Cursor Lens: An open-source dashboard for Cursor.sh IDE

Cursor Lens is an open-source tool that provides insights into AI-assisted coding sessions using Cursor AI, acting as a proxy between Cursor and various AI providers.

Key Features:
  • Integrates with multiple AI providers including OpenAI and Anthropic, capturing and logging all requests between Cursor and AI providers.
  • Offers a visual analytics dashboard displaying AI usage, token consumption, and request patterns, along with real-time monitoring of ongoing AI interactions.
  • Allows users to configure and switch between different AI models, tracking token usage and providing cost estimates based on model pricing.
  • Built using Next.js with React for the frontend and backend, PostgreSQL with Prisma ORM for the database, and Tailwind CSS with shadcn/ui components for styling.
  • Supports prompt caching with Anthropic, allowing system and context messages in specific chats to be cached for improved efficiency.
Source: https://github.com/HamedMP/CursorLens

PatUntrack: Automated Patch Example Generation for Issue Reports

PatUntrack is a system that automatically generates patch examples from vulnerability issue reports (IRs) without tracked insecure code, using LLMs to analyze vulnerabilities.

  • The system generates a complete description of the Vulnerability-Triggering Path (VTP) from vulnerable IRs.
  • PatUntrack corrects hallucinations in the VTP description using external golden knowledge.
  • It then produces Top-K pairs of Insecure Code and Patch Examples based on the corrected VTP description.
  • Experiments on 5,465 vulnerable IRs showed PatUntrack outperformed traditional LLM baselines by 14.6% (Fix@10) on average in patch example generation.
  • In a real-world application, 27 out of 37 IR authors confirmed the usefulness of PatUntrack-generated patch examples for 76 newly disclosed vulnerable IRs.

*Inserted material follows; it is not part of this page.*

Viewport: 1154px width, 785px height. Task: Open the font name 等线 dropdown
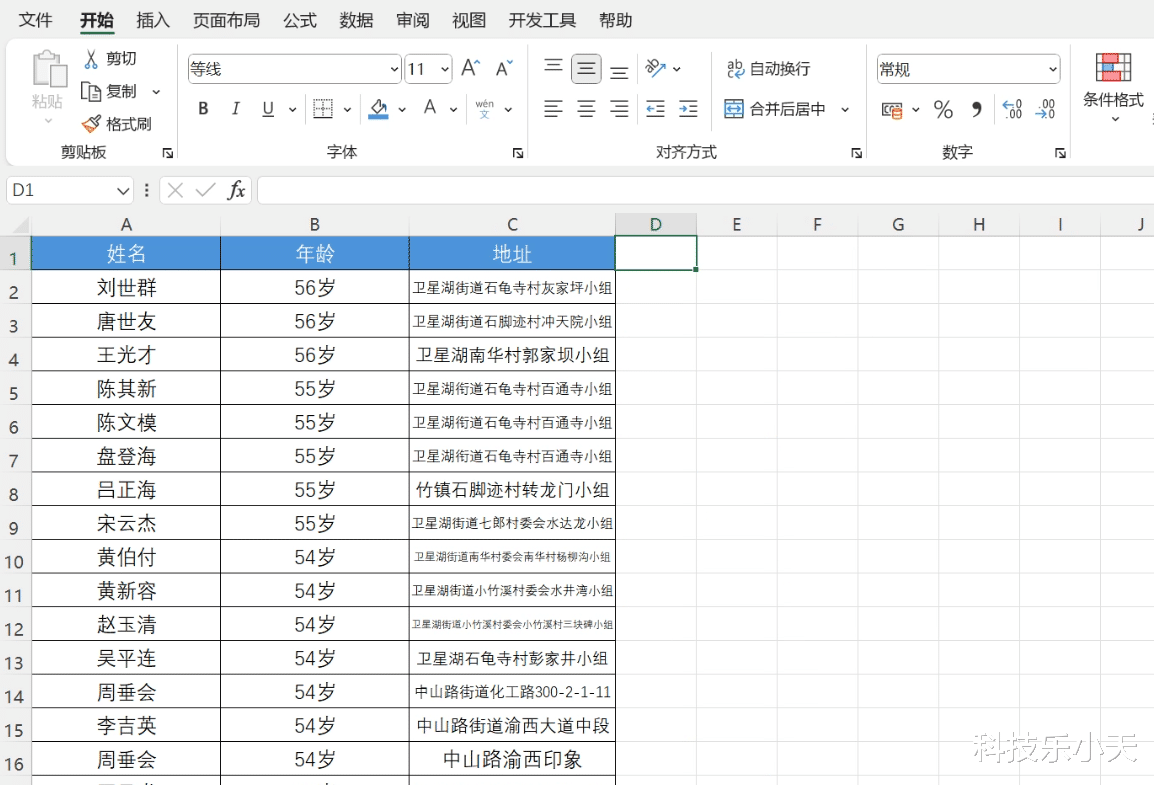[394, 70]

Source: PatUntrack: Automated Generating Patch Examples for Issue Reports without Tracked Insecure Code

CrashTracker: Explainable Fault Localization for Framework-Specific Crashes

A tool that combines static analysis and LLMs to locate and explain crashing faults in applications relying on complex frameworks, particularly focusing on Android framework-specific crashes.

  • The approach uses exception-thrown summaries (ETS) to describe key elements related to framework-specific exceptions, extracted through static analysis.
  • Data-tracking of ETS elements helps identify and prioritize potential buggy methods for a given crash.
  • LLMs enhance result explainability using candidate information summaries (CIS), which provide multiple types of explanation-related contexts.
  • CrashTracker achieved a 0.91 MRR value in fault localization precision and improved user satisfaction scores for fault explanations by 67.04% compared to static analysis alone.
Source: Better Debugging: Combining Static Analysis and LLMs for Explainable Crashing Fault Localization

UTGen: Enhancing Automated Unit Test Understandability with LLMs

UTGen combines search-based software testing and LLMs to improve the comprehensibility of automatically generated unit tests, addressing a common challenge faced by software engineers.

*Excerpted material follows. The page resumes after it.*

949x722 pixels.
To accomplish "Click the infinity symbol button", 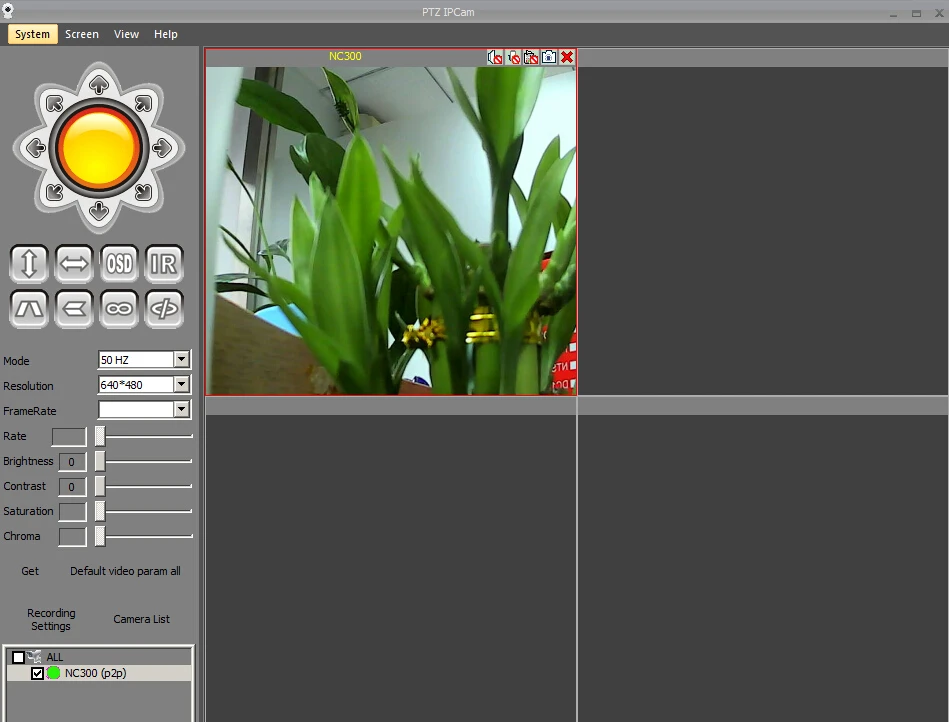I will 119,309.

  • The tool enhances test understandability by contextualizing test data, improving identifier naming, and adding descriptive comments.
  • A controlled experiment with 32 participants from academia and industry evaluated UTGen's impact on bug-fixing tasks.
  • Results showed participants using UTGen test cases fixed up to 33% more bugs and required up to 20% less time compared to baseline test cases.
  • Feedback from participants indicated that enhanced test names, test data, and variable names contributed to an improved bug-fixing process.

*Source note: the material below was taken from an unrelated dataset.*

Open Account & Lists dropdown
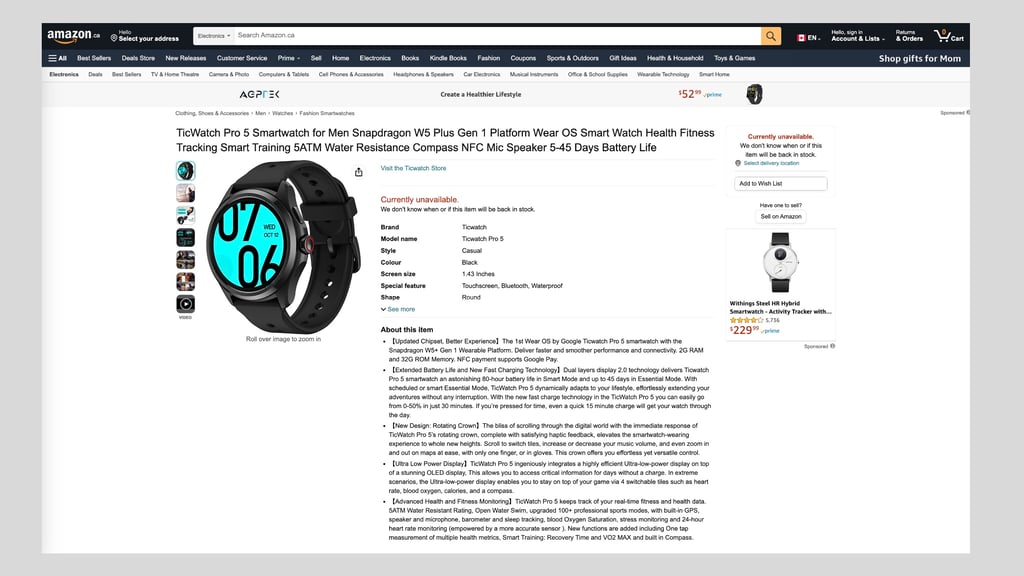 [x=857, y=36]
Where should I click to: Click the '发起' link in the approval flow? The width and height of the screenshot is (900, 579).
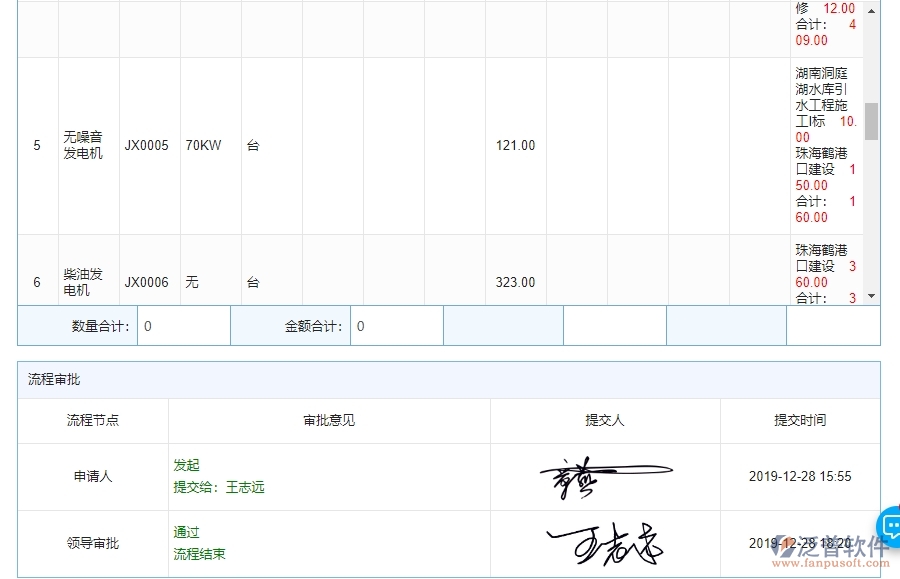tap(185, 464)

Source: Leveraging Large Language Models for Enhancing the Understandability of Generated Unit Tests

Kubernetes Manifest Generation: LLM-Based Approach Evaluation

A study proposing a benchmarking method to evaluate the effectiveness of LLMs in synthesizing Kubernetes manifests from Compose specifications.

  • The benchmark uses Compose specifications as input, a standard widely adopted by application developers.
  • Results show LLMs generally produce accurate manifests and compensate for simple specification gaps.
  • Inline comments for readability were often omitted in the generated manifests.
  • LLMs demonstrated low completion accuracy for atypical inputs with unclear intentions.
  • The study aims to address the complexity barrier of Kubernetes for developers unfamiliar with the system.
Tools you can use from the paper:

Source: Migrating Existing Container Workload to Kubernetes -- LLM Based Approach and Evaluation

CodeJudge-Eval: A Benchmark for LLMs' Code Understanding

CodeJudge-Eval (CJ-Eval) is a new benchmark designed to assess large language models' (LLMs) code understanding abilities through code judging rather than code generation.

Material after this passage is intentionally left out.